Abstract:
A programmable interface to selectively couple the terminals of an electronic system to desired circuit locations within the system. By applying programming signals to the input terminals of the interface in a prescribed sequence, the interface is programmed so that subsequently applied control signals will be coupled to the desired circuit locations. The function served by each terminal thus depends on the programming sequence. Reprogramming can change the function of each of the terminals by coupling them to different circuit locations.

Description:
BACKGROUND OF THE INVENTION 
     1. Field of the Invention 
     This invention relates to means for coupling an electronic system to a source of control signals. 
     2. Prior Art 
     The present invention is concerned with coupling control signals to the appropriate point in an electronic system. The need for a system such as is disclosed herein can arise, for example, in the manufacture of LSI semiconductor chips. Manufacturers often make the same basic product for two or more customers, but because of customer interface requirements must make two or more products which differ only in the pin number assignments for the various control signals. A certain customer may, for example, request that a &#34;read&#34; signal be applied to pin 2 and a &#34;write&#34; signal to pin 5 whereas a second customer who wishes to purchase the identical product wishes &#34;read&#34; to be applied to pin 7 and &#34;write&#34; to pin 2. 
     According to prior art technology, in order to satisfy the two customers, the manufacturer would be obliged to make two different products differing only in the pin assignments. 
     Prior to the present invention there has been no means available to make internal control signal connections in an electronic system after manufacture is complete. 
     SUMMARY OF THE INVENTION 
     The programmable interface of the present invention allows an electronic system to be manufactured and tested prior to making a decision as to an allocation of which input terminals are to be used for the various control signals. The interface can be initially programmed to allocate the required control signals to predetermined input terminals for the purpose of testing, and later the interface can be reprogrammed, changing the terminal allocations to suit a particular application. 

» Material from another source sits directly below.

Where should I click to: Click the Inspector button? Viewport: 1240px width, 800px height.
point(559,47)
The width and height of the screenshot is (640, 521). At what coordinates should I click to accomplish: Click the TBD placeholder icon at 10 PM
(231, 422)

     The invented interface includes a gated crossbar switch type of arrangement which provides multiple possible paths for control signals applied to the input terminals. Each column of the crossbar is coupled to an interface input terminal, and each row of the crossbar is coupled to an interface output (i.e., the controlled system input). Those intersections which are possible signal paths are connected by a gate which is controlled by an EEROM (electrically erasable read-on memory). By setting the appropriate EEROMs, control signals applied to the interface input terminals will be gated to the desired system inputs (crossbar outputs). 

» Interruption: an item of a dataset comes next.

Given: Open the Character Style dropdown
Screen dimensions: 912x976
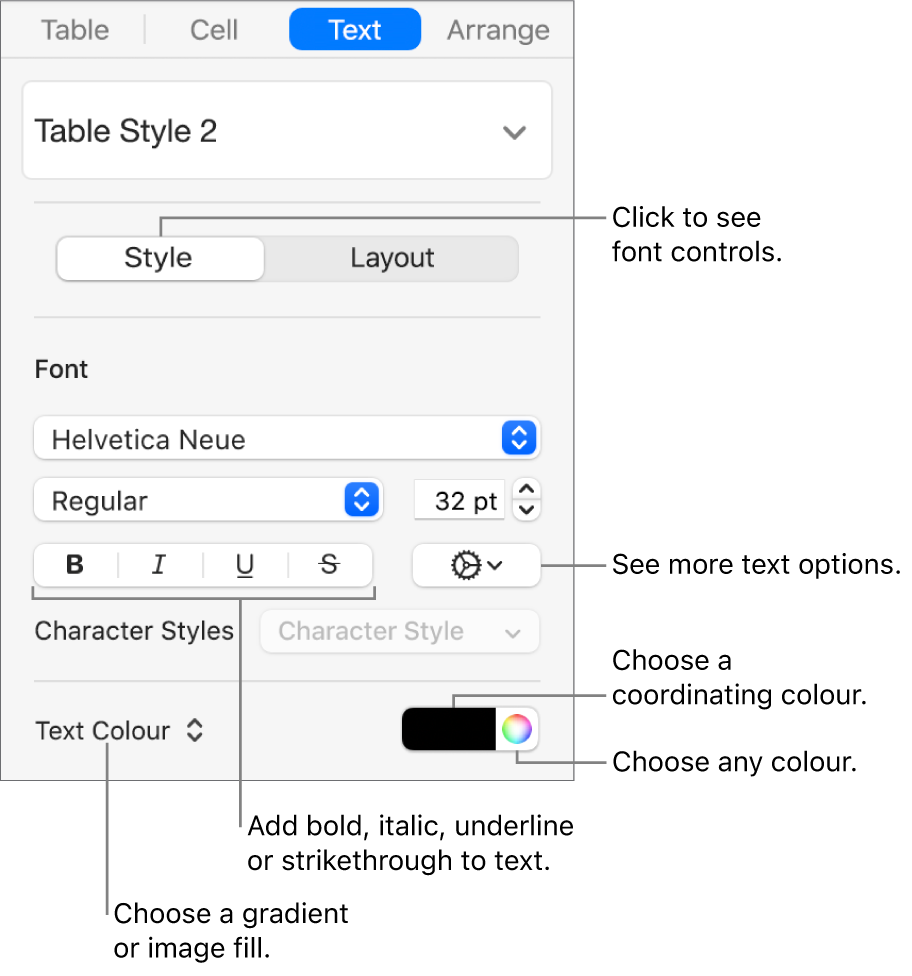Looking at the screenshot, I should click(400, 632).
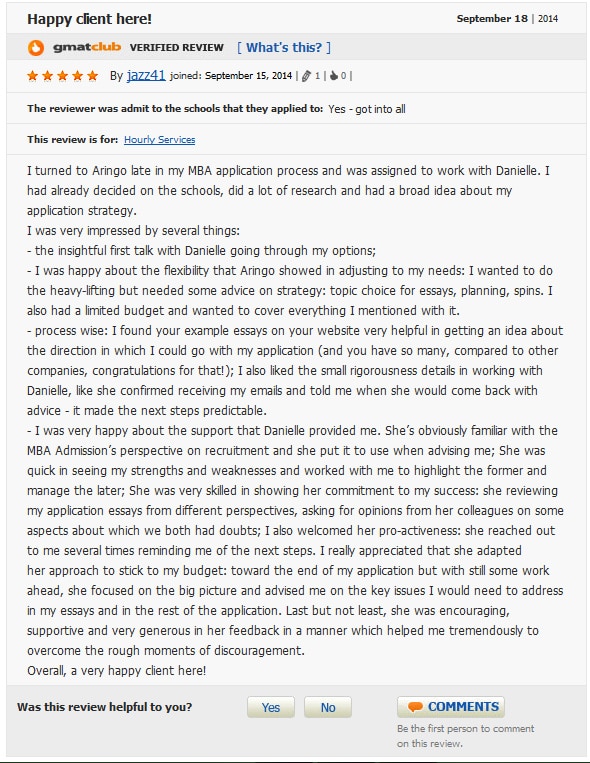Open the "What's this?" link

(x=284, y=47)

     Programming to set the EEROMs is accomplished by applying programming pulses to the interface input terminals in a predetermined sequence. No additional or special terminals are required to accomplish the programming function. This is possible because the programming pulses have a form which differs from any control signal which may be applied to the interface input during normal operation. Thus normal control signals will not affect the programming. For example, if the normal system operation involves 5 volt control signals, the programming pulses may have a 10 volt amplitude. Also, once a particular interface input terminal is programmed to be coupled to a system input, a lockout signal prevents that terminal from being coupled to any other system input unless a complete reprogramming is undertaken. Therefore, unless a programming initiation signal occurs, once programming is done, even 10 volt pulses to the interface inputs will not affect the programming. The programming initiation signal in the presently preferred embodiment of the invention involves raising the system power voltage from 5 to 10 volts for a short period of time. 
    
    
     BRIEF DESCRIPTION OF THE DRAWINGS 
     FIG. 1 is a block diagram showing how the present invention may be connected to an associated electronic system which is to be controlled. 
     FIG. 2 is a block diagram of a particular example of an interface according to the present invention connected to an associated electronic system showing the control signal paths through the interface, as programmed according to the example described in the specification. 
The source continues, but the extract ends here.